Stated problem ->
Extract every line from the rows below that contains the string "search".

□ □ □ □

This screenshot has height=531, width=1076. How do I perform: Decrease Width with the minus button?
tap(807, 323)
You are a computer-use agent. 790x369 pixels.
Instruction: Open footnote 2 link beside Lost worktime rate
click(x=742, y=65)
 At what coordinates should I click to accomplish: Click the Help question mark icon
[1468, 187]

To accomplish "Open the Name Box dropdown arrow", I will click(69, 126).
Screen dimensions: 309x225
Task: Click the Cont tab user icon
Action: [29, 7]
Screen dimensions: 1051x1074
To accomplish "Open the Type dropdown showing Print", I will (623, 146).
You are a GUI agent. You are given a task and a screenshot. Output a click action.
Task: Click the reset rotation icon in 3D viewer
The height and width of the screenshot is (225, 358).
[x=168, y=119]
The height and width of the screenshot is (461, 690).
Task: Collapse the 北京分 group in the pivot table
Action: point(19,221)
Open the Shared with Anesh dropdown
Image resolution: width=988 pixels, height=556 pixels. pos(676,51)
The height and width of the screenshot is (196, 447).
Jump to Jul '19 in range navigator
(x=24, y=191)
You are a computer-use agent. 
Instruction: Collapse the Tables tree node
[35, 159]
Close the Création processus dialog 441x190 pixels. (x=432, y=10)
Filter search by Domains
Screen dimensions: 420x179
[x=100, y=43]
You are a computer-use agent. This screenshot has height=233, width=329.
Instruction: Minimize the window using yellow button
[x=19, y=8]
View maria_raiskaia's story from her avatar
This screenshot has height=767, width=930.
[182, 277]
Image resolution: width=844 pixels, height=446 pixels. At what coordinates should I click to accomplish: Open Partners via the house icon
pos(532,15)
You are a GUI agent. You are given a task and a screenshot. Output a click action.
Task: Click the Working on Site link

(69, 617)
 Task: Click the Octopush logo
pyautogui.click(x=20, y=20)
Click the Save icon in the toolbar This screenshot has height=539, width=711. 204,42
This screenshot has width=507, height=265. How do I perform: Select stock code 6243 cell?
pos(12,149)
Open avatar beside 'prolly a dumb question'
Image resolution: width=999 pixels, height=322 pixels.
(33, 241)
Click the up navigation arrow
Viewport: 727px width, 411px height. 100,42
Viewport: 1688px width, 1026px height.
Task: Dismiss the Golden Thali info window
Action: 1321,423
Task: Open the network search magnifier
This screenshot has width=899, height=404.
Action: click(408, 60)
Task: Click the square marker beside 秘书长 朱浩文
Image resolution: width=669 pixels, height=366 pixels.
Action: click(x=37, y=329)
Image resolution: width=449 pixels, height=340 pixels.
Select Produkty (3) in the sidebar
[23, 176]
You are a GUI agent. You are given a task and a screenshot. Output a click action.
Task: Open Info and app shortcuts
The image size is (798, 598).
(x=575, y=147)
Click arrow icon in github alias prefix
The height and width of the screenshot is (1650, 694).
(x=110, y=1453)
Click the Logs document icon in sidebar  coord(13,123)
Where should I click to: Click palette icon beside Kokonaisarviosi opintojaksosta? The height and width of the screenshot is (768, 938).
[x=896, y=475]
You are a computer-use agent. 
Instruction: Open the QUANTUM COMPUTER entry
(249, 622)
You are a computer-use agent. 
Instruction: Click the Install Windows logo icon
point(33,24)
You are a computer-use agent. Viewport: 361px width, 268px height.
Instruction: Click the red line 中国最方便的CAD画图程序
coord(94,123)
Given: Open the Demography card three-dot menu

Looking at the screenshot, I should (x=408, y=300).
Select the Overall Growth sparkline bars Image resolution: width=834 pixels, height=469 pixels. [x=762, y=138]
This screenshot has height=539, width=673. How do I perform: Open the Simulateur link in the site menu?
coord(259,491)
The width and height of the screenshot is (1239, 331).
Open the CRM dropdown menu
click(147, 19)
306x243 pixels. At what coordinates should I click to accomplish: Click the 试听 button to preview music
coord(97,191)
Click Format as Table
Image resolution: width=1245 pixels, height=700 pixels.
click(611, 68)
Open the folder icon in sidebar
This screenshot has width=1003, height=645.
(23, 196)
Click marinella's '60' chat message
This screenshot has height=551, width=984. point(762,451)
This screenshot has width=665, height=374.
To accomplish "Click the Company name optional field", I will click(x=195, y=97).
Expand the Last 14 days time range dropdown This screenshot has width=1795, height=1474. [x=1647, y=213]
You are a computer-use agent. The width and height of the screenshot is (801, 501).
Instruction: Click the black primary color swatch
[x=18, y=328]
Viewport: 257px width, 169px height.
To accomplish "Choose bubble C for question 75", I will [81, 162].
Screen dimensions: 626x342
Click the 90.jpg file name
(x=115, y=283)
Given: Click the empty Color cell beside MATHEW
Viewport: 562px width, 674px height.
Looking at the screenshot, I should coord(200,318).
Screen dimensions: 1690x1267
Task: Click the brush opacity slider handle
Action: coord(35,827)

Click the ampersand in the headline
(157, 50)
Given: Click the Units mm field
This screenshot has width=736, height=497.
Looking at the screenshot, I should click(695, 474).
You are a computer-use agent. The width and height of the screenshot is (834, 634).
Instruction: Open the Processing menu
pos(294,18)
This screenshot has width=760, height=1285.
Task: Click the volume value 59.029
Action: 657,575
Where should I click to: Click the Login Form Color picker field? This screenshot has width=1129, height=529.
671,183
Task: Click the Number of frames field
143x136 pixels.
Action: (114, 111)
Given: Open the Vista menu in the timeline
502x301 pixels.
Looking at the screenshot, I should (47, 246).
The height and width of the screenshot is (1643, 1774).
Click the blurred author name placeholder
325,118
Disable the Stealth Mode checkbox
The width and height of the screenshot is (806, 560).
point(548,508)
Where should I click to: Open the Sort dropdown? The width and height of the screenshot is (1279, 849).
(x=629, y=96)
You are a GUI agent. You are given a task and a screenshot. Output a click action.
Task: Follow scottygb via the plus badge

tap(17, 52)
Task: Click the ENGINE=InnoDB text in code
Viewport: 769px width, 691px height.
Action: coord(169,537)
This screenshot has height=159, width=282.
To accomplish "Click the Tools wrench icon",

□ □ □ □

Exercise solution ->
Filter search by Domains
Task: Open the network search magnifier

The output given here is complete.